Small Molecule Inhibition Of Ire1 Alpha Kinase/Rnase Has Anti-Fibrotic Effects In The Lung

Endoplasmic reticulum stress (ER stress) has been implicated in the pathogenesis of idiopathic pulmonary fibrosis (IPF), a disease of progressive fibrosis and respiratory failure. ER stress activates a signaling pathway called the unfolded protein response (UPR) that either restores homeostasis or promotes apoptosis. The bifunctional kinase/RNase IRE1 alpha is a UPR sensor/effector that promotes apoptosis if ER stress remains high and irremediable (i.e., a "terminal" UPR). Using multiple small molecule inhibitors against IRE1 alpha, we show that ER stress-induced apoptosis of murine alveolar epithelial cells can be mitigated in vitro. In vivo, we show that bleomycin exposure to murine lungs causes early ER stress to activate IRE1 alpha and the terminal UPR prior to development of pulmonary fibrosis. Small-molecule IRE1 alpha kinase-inhibiting RNase attenuators (KIRAs) that we developed were used to evaluate the contribution of IRE1 alpha activation to bleomycin-induced pulmonary fibrosis. One such KIRA-KIRA7-provided systemically to mice at the time of bleomycin exposure decreases terminal UPR signaling and prevents lung fibrosis. Administration of KIRA7 14 days after bleomycin exposure even promoted the reversal of established fibrosis.
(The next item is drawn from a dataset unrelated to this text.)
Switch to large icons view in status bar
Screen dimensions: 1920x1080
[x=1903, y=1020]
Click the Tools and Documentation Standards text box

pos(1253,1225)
Finally, we show that KIRA8, a nanomolar-potent, monoselective KIRA compound derived from a completely different scaffold than KIRA7, likewise promoted reversal of established fibrosis. These results demonstrate that IRE1 alpha may be a promising target in pulmonary fibrosis and that kinase inhibitors of IRE1 alpha may eventually be developed into efficacious anti-fibrotic drugs.